第五章: worms

5-1: スタック

 黒田くろだ と情報処理研究所のチームは、文部省および天下り教官との対応を弁護士と協議を続けつつも、先のチャットのログを精査も続けていた。


 その日、黒田が会議室に入ると、奥に三枚のホワイトボードが置かれ、助教授がそこになにごとかを書き終えようとしていた。

「おはようございます」

 黒田は席に着いているメンバーに声をかけながら、会議室の奥に向かった。

「おはようございます」

「うん、おはよう。と言っても昼過ぎだけど」

 助教授は笑いながら答えた。

 黒田はホワイトボードに書かれた内容に目を走らせた。

「次のバージョンでの採用案ですか?」

「そう。と言っても、黒田くんも読んだわけだけど、一応試したり検討したものが多いね」

 黒田はもう一度ホワイトボードを見た。

「今のところの採用案の一番手はなんですか?」

「今のところの一番手は……」助教授もホワトボードに目を走らせた。「やっぱりこれかなぁ」

 助教授が指差したのは、「探索結果の送信先の複数化」だった。

「黒田くんが最初に試したのは、探索結果をメールするっていうのだったよね。チャット・ログを見ると、それに限らず、探索結果を複数のところに送る機能の要望がいくつかあってね」

「メール以外も含めてですか?」

「そう。情報処理研究所のサーバにも送るけど、自前のデータベースにも送りたいとかね。こちらも気にはしていたんだけど、探索結果の表示の精度が低くなってきているのも理由なんだろうなぁ」

「それは私も感じてはいましたね。カバー率は高くなっていますが、それに応じる形で余計なものが表示されるような」

「ある程度は、こちらのサーバ内での検索手法の改善で対応できると思うし、こちらのサーバへの問い合わせにすこし文法を取り入れることで対応できるだろうけど。それ以外に、なんらかのグループ内での探索結果の共有にしたいという要望もあってね」

 黒田は持っていた荷物を床に置いた。

「グループでサーバを立ててもらえば細かいところはかまわないとして。

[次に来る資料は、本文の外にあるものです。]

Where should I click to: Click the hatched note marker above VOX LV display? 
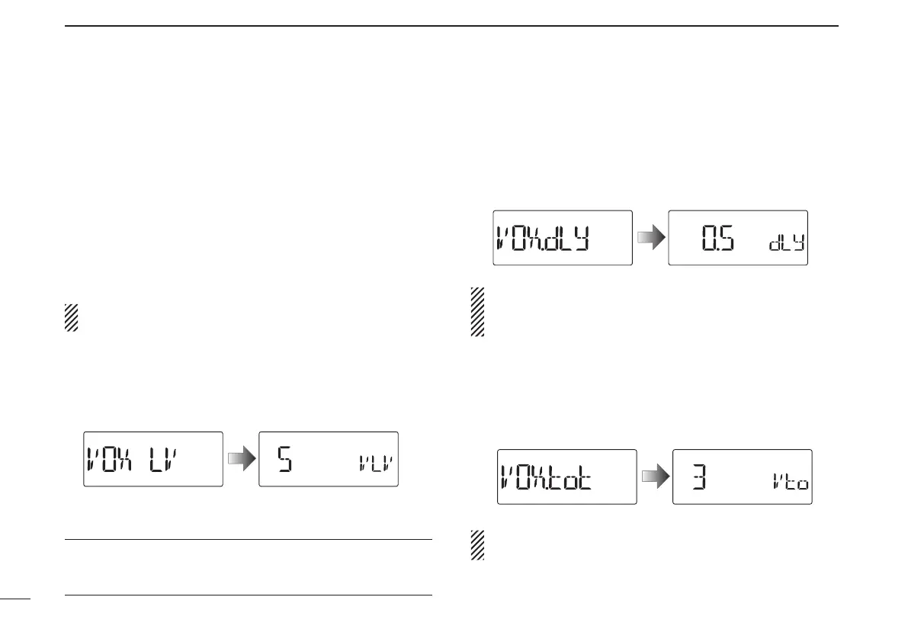(71, 318)
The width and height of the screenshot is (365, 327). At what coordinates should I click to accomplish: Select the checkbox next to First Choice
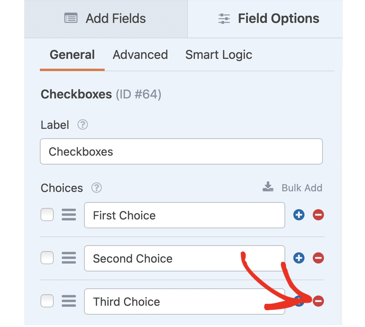(x=47, y=215)
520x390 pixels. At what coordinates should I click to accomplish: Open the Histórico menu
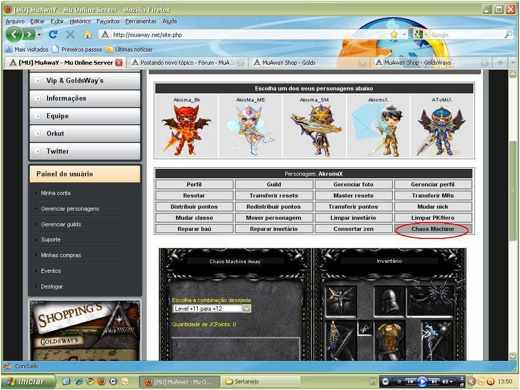click(x=80, y=21)

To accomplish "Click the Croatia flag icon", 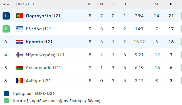I will coord(19,42).
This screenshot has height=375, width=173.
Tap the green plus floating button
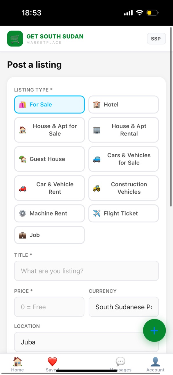point(154,331)
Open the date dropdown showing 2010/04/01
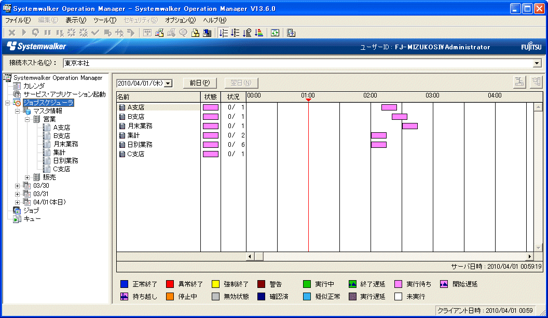The image size is (548, 318). point(168,83)
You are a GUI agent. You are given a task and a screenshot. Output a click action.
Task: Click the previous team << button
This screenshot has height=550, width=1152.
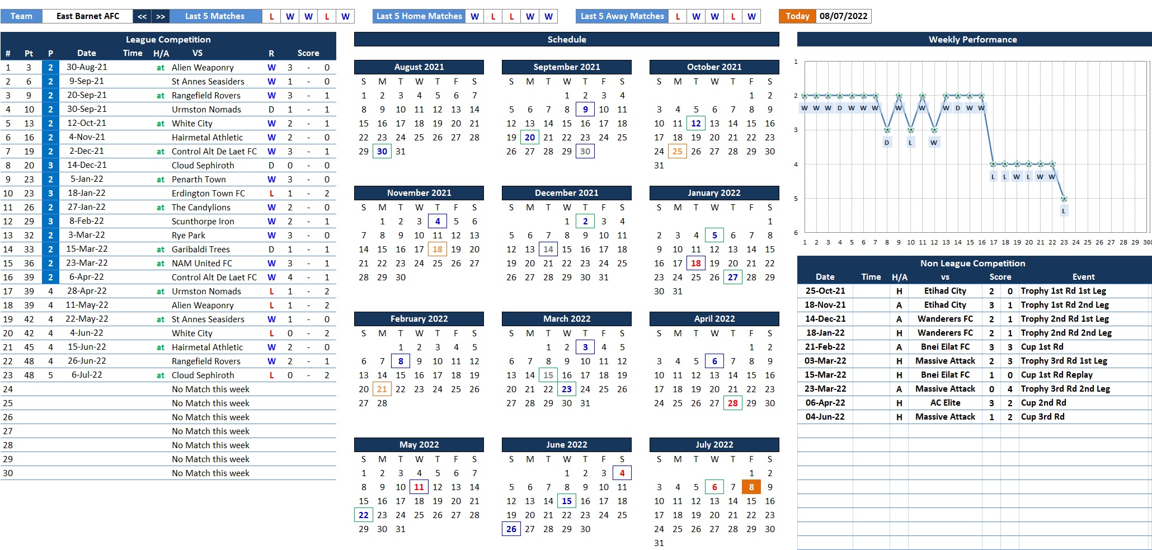coord(142,16)
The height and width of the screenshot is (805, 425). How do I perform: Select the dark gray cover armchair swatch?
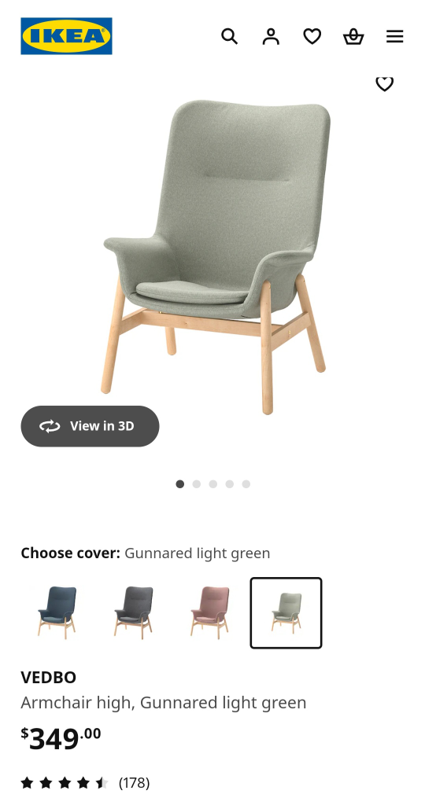point(133,613)
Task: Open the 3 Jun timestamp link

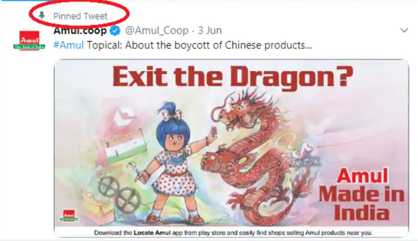Action: [x=210, y=31]
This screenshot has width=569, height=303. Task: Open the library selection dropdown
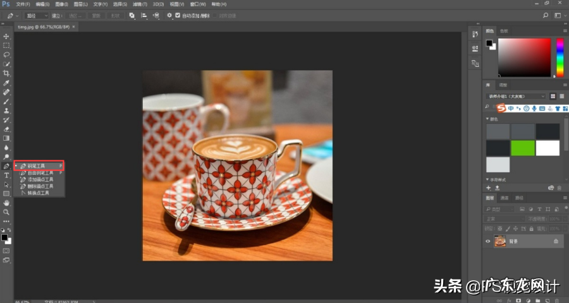point(515,96)
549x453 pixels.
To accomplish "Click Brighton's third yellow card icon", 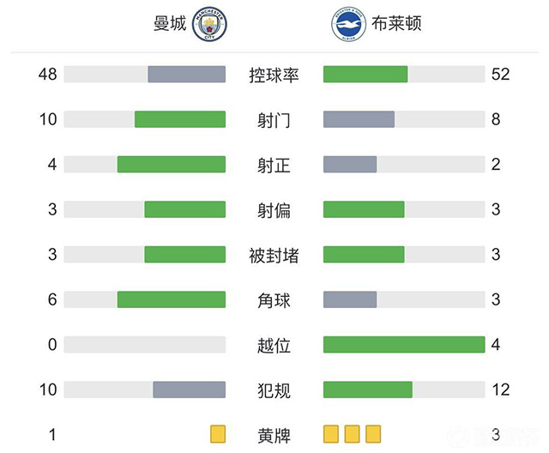I will pos(371,435).
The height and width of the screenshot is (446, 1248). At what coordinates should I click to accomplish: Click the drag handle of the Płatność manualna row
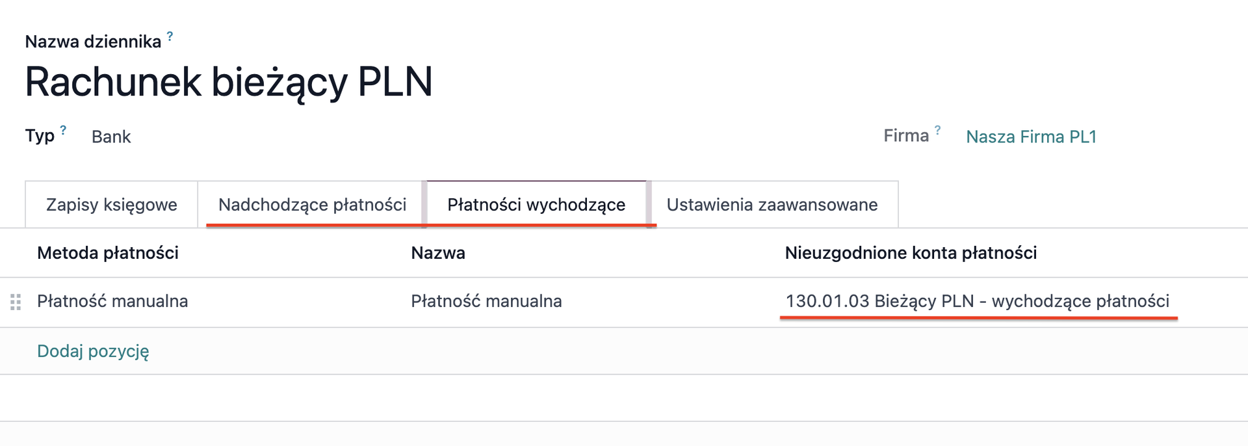point(16,302)
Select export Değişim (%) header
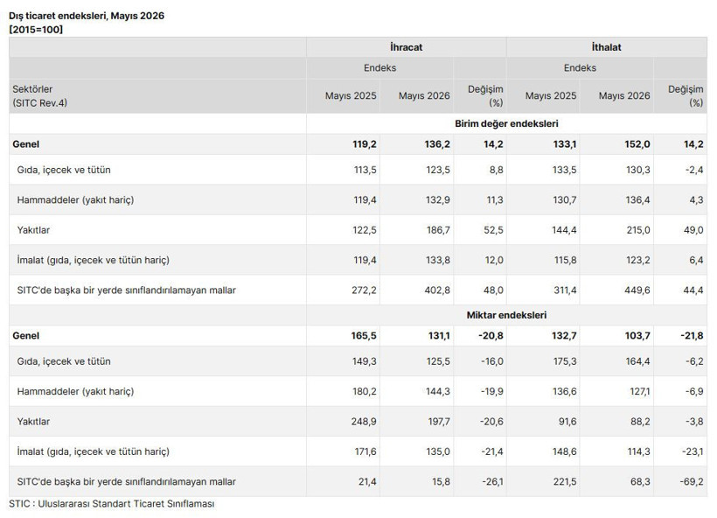Screen dimensions: 717x518 pos(485,96)
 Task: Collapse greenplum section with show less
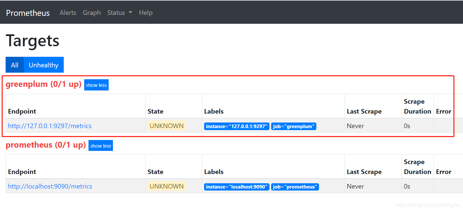(x=96, y=85)
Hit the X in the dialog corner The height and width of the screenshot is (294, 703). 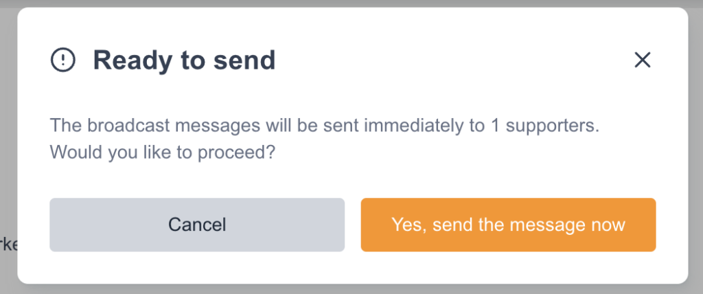pyautogui.click(x=642, y=60)
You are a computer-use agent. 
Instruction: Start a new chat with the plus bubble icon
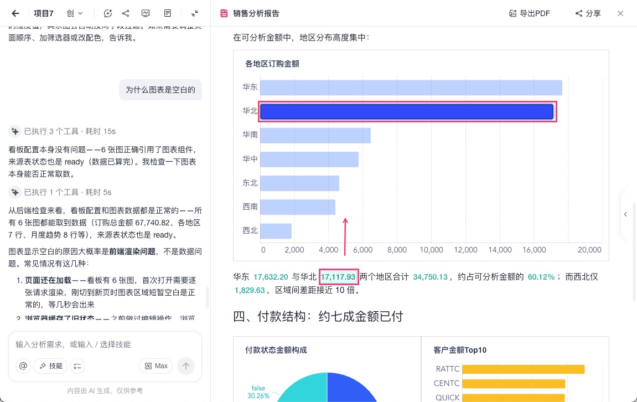tap(108, 13)
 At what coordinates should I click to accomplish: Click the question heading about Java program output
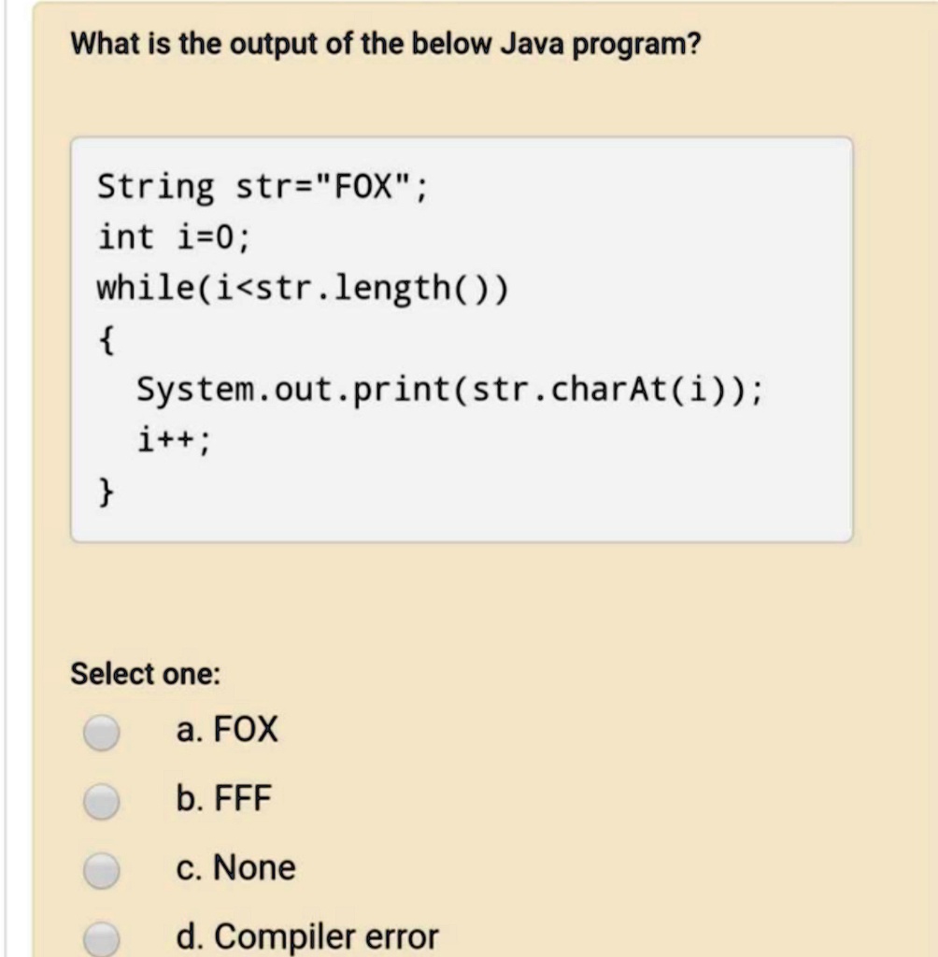(386, 44)
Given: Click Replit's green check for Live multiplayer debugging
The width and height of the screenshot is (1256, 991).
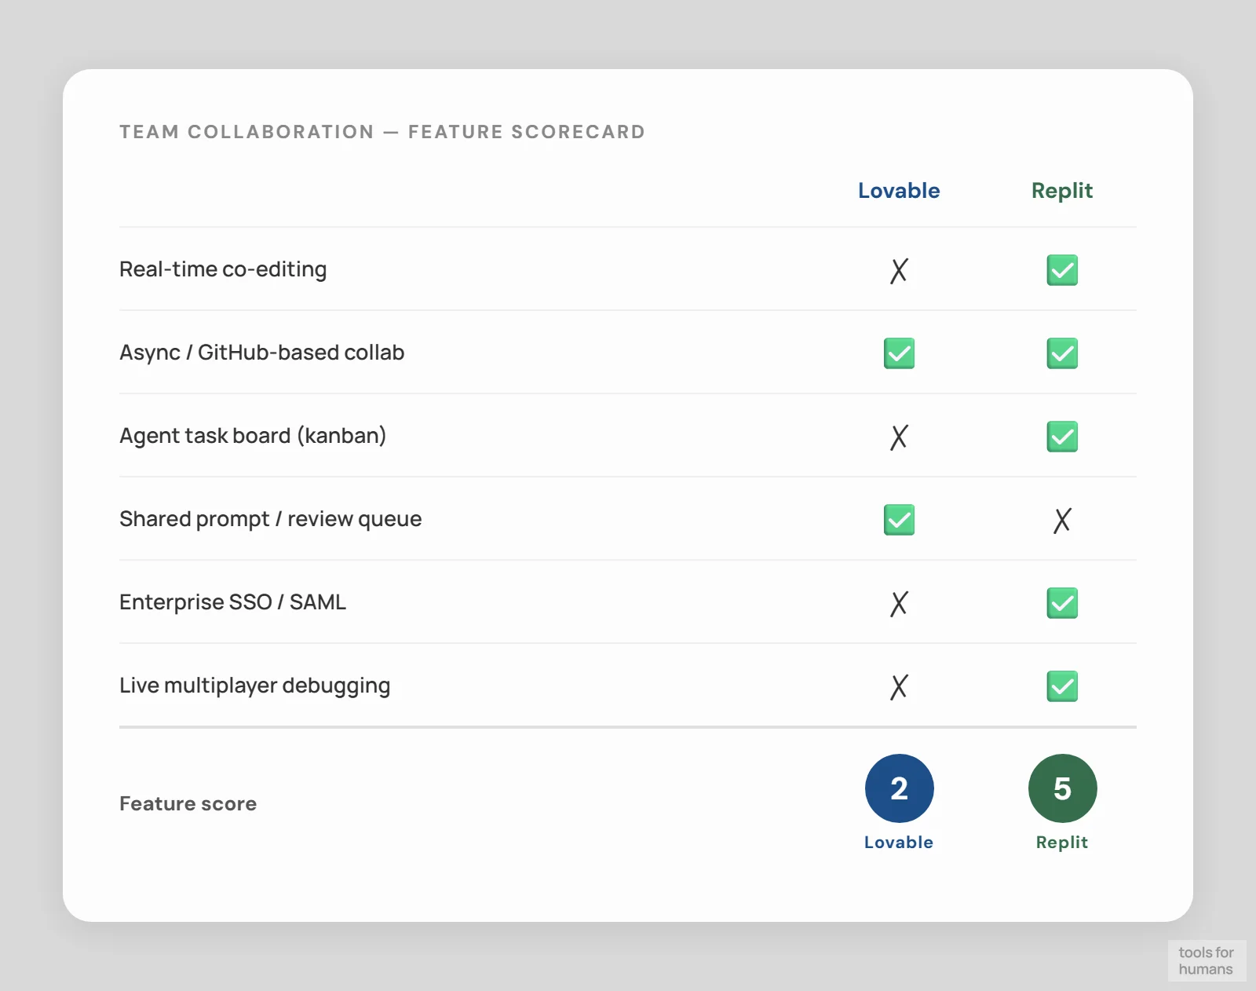Looking at the screenshot, I should (1062, 686).
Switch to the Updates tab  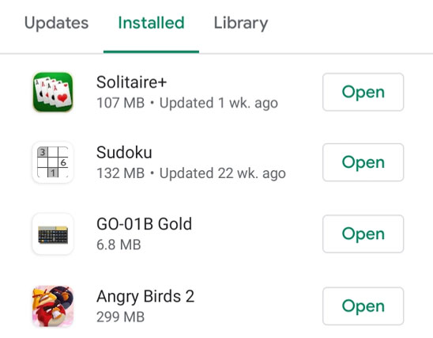[56, 23]
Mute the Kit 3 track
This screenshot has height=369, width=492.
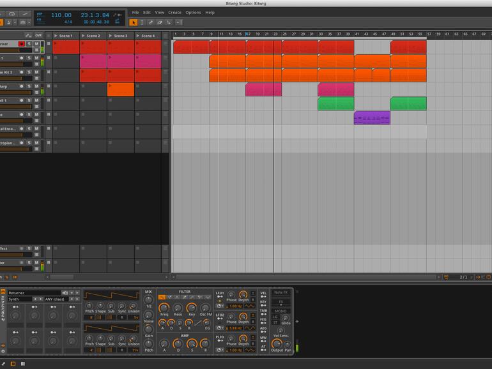[x=36, y=72]
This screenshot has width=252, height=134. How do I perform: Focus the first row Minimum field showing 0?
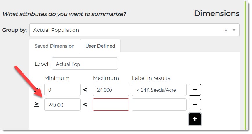pyautogui.click(x=62, y=90)
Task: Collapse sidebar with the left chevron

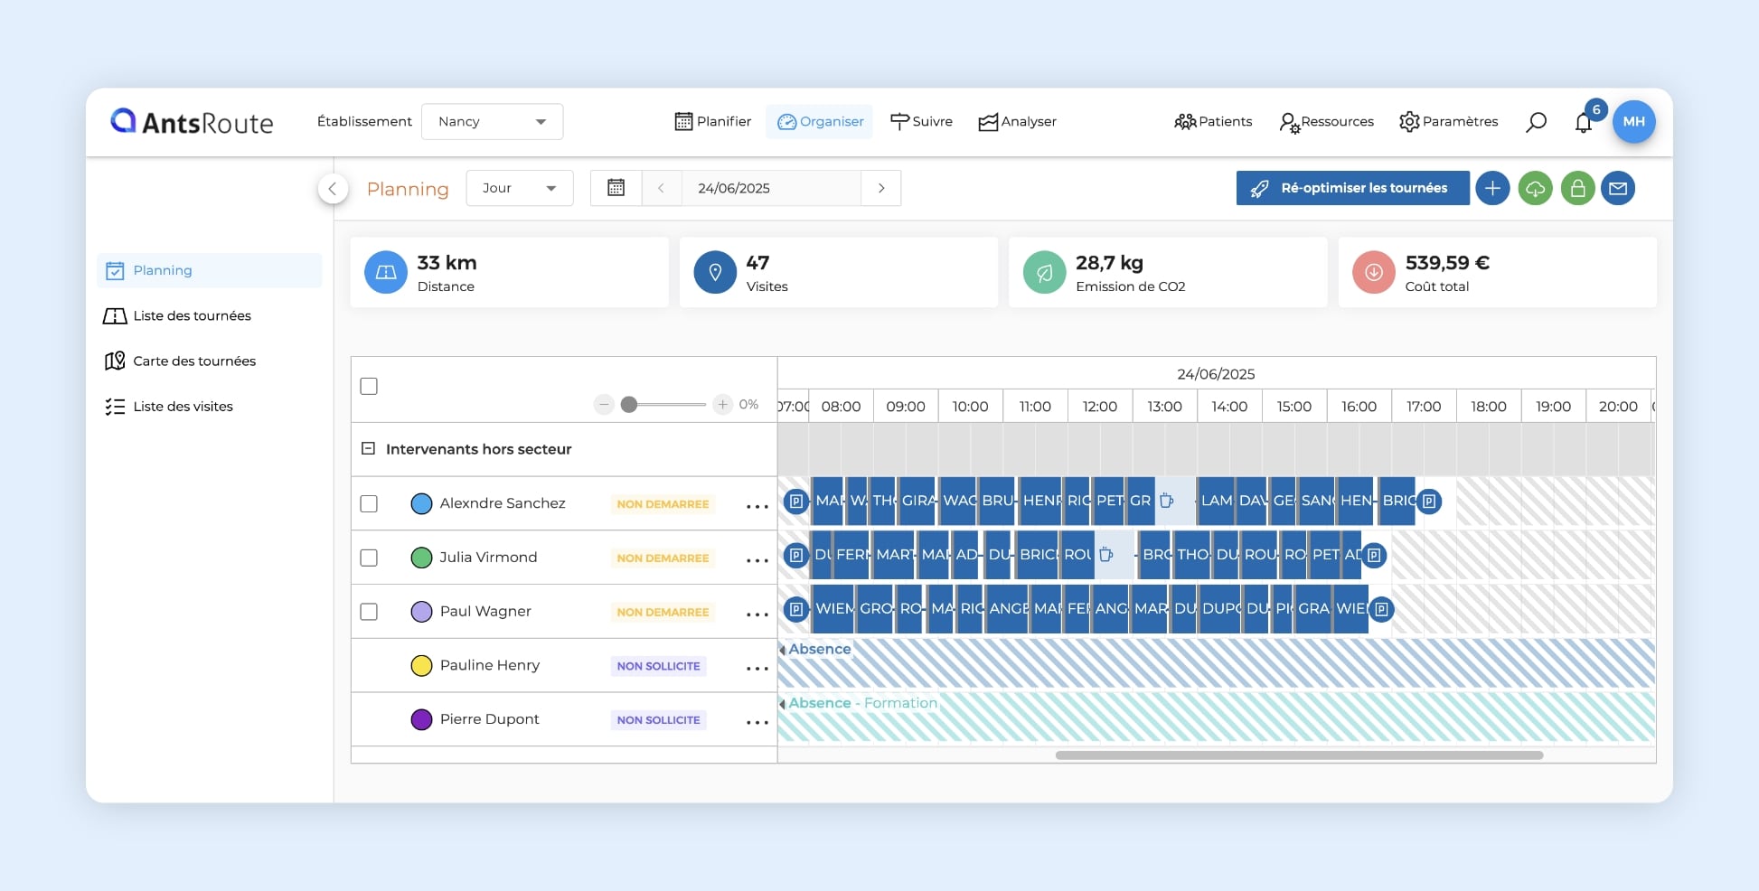Action: pyautogui.click(x=333, y=189)
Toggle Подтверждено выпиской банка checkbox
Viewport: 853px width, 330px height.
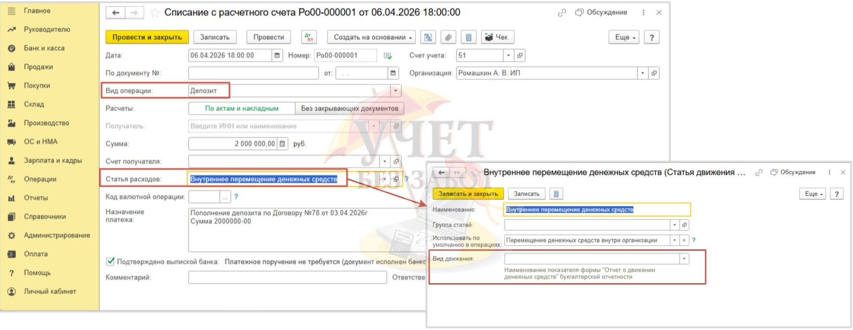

送り先の上限ですかね?」

「それなんだけど、サーバを立てるという手間も省ければという意見もあってね。なんか思いつく方法はある?」

「サーバはなしとしても、なにもなしというわけにはいきませんよね?」

「だろうね」

「だとしたら探索結果の取り零し対策として、メール・アドレスの “+” の機能を使うとか」

「最初の頃、それを試していたよね。で、問題点は?」

「既読、未読ですね。それをどうやって判定して、どこに保存しておくか」

「ユーザの既読、未読とは別だからね。それと、探索された側のメール・サーバを使うのもどうなのかっていうところもあるかな」

「それも問題ではありますね」黒田は頭を掻いた。「やっぱりサーバは立ててもらう方が」

「そこは、やっぱりそうなるかな。すこし我慢してもらうとして。ならまずはやっぱり送り先の上限かなぁ」

「送り先が実在するかしないかは問題とせず、送り先を自動生成してなんてこともありえますよね」

「それはまずいなぁ」今度は助教授が頭を掻いた。「キーワード・スタックはそこそこ多めにしているけど。キーワード・スタックと送り先スタックを共用ってわけにはいかないかな?」

 黒田は worm の動作を思い描いてみた。

「1ページの探索ごとにキーワードを積み直していて、探索が一旦終った時にはキーワード・スタックにはキーワードが引っかかったかどうかのフラグが積まれていますよね。そこに送り先を積むとなると、どうなんでしょう?」

「一つ積むごとに “1 pick” はだめか。 “swap” するとかは?」

「送る必要があるとして、送る際には…… “dup rot swap" ですか?」

 助教授は、ホワイトボードの空いている所にスタックの変化を書いた。

「それだと、送る必要がない場合は? あぁ、全部 “drop” でいいのか」助教授はまたホワイトボードにスタックの変化を書いた。「全部 “drop” だと、別のフラグ用メモリが必要?」

「いえ、それ用のブロックに入れば。あるいは、やはり “dup rot swap” それに “IF” が入って、 さらに “drop” で、フラグは複製されて、かつ TOS にも存在することになるので。最後が “drop” になるか、送る動作になるのかの違いにまとめられるかとも思いますが」

 助教授は、黒田の言った動作をホワイトボードに書いて確認した。

「あぁ、なるね。もうないっていうときの判定がすこし問題かな。スタックに積まれている個数のチェックでどうにかなるか」


 その日、ほかの要望についても検討されたが。まずは複数の送り先を可能にする機能の実装から取り組むことになった。

 文部省、天下り教官に対しての対応は、弁護士といくつかの状況を検討していたが、その内容のチーム内での確認だけが行なわれた。